Invariants & Semi-Invariants

Stephen New

The numbers \(1,2,3,\dotsc,30\) are written on a blackboard. At each step we perform the following action: choose any two of the numbers \(a\) and \(b\), erase them, and then write the number \(|a-b|\) on the board. Continuing this until only a single number remains, is it possible that the last number is \(8?\)

Solution

Realize that the action in this situation, replacing two numbers with the distance between them, preserves the parity (even-/odd-ness) of the sum of those numbers. Because of this, it’ll preserve the parity of the sum of all the numbers on the board. The parity of this sum is an invariant in this situation. Since \(1+2+\dotsb +30\) is odd (there are an odd number of odd summands), the final remaining number must be odd too, and can’t be \(8\).

MathSE

Start with the triple \((3, 4, 12)\). You may take the following action to update the triple: choose any two numbers within the triple, \(a\) and \(b,\) and replace them by the numbers \(\frac{4a}{5} + \frac{3b}{5}\) and \(-\frac{3a}{5} + \frac{4b}{5}.\) Can you reach the triple \((4, 6, 12)\) by applying this action finitely many times?

Solution

Thinking geometrically about what the action is doing to the point \((3, 4, 12)\) in space, realize that the action preserves a point’s distance from the origin. Since \(3^2 + 4^2 + 12^2 = 169\) but \(4^2 + 6^2 + 12^2 \neq 169\), you can never reach that triple by iteratively taking that action.

A chocolate bar is a \(3 \times 4\) grid of small rectangles. What is the minimum number of times you’d need to snap a chocolate piece along a grid line before you have \(12\) individual rectangles?

Solution

Notice that each time you snap a chocolate piece, the total number of pieces increases by one. Since you turning one piece into twelve pieces, eleven snaps are required. The fact that each snap increases the number of pieces by one is the semi-invariant (or mono-invariant) of the action.

AoPS

On the surface of the sun is a very peculiar sort of alien. There are thirteen of them total, and they are one of three colors: blue, orange, and white. Right now three are blue, four are orange, and six are white. They bumble about the surface of the sun and occasionally they bump into each other. If two aliens of different colors collide, they both change into the third color. E.g. if a blue alien and white alien collide, they’ll both turn orange. Can the aliens ever all be blue?

Solution

Nope. There are a few ways to see this. One way is by noticing the fact that the difference between the numbers of blue and white aliens will always be a multiple of three. The fact that the bumping move preserves this is our invariant. The condition that all thirteen aliens are blue (and zero aliens are white) does not meet this condition.

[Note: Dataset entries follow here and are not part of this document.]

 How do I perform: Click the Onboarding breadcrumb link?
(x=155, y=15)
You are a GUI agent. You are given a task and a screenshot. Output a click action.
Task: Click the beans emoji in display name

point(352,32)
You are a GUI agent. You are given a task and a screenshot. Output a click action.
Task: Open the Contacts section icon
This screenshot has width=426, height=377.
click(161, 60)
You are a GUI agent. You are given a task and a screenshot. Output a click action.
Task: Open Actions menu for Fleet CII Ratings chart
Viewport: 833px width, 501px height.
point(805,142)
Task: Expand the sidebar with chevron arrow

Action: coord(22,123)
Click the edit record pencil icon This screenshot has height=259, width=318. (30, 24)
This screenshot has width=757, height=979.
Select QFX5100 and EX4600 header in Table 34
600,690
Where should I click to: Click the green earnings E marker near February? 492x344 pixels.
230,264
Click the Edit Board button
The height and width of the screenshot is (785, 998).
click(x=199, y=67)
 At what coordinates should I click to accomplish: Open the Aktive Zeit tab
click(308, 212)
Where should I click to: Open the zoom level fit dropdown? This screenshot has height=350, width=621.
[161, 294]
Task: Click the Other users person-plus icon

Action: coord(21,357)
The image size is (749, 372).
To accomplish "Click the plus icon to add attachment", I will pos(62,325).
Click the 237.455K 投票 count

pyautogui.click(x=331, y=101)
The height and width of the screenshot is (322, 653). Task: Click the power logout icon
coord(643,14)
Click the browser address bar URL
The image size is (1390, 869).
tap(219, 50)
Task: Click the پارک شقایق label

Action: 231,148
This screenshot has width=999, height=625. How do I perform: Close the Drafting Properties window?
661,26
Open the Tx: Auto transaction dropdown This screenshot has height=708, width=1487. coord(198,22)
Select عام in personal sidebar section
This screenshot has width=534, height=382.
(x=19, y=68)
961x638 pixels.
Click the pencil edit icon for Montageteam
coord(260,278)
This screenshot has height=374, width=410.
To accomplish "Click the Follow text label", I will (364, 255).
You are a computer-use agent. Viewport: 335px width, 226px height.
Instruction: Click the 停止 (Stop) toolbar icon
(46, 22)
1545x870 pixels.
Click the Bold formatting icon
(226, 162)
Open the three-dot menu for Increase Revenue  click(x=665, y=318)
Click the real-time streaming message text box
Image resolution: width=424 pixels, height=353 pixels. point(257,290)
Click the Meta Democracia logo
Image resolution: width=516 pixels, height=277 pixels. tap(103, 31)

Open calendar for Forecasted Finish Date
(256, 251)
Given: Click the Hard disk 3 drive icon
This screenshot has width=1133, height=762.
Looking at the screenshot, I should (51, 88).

To prove this fact, let \(b\) be the number of blues and \(w\) be the number of whites. Initially \(b=3\) and \(w=6\), so \(b-w\) is a multiple of three. If a blue and white bump into each other, \(b \to b-1\) and \(w \to w-1,\) preserving their difference. If a blue and orange bump then \(b \to b-1\) and \(w \to w+2\), changing the difference by a summand of three. If a white and orange bump then \(w \to w-1\) and \(w \to w+2\), changing the difference by a summand of three.

Stephen New

Show that if \(25\) competitors play in a ping pong tournament, then, by the end of the tournament, the number of competitors who played an even number of matches is odd.

Solution

Every match involves two competitors. Let \(n_i\) be the number of matches that competitor \(i\) played in. If there are \(N\) matches played total, then \[n_1 + n_2 + \dotsb + n_{25} = 2N\,.\] In particular that sum is even. (The invariant here is the evenness/oddness of that sum) Since that sum is even, an even number of the summands must be odd.

Polya Seminar

Right now, on an \(n \times n\) chessboard consisting of \(n^2\) squares, \(n-1\) of the squares are infected. Each second, any square that is adjacent to at least two infected squares will itself become infected. Show that at least one square always remains uninfected.

Solution

Working through cases, one could come up with various arguments why a single square will always remain uninfected. Noticing the semi-invariant in this case simply gives us a more elegant argument.

Notice that the perimeter of the initial infected region is \(4(n-1),\) and that by the rule, after each second, the perimeter of the infected region cannot increase; this serves as our semi-invariant. Since the perimeter of the whole chessboard is \(4n\) the infected region will never encompass the whole board, necessitating at least one uninfected square.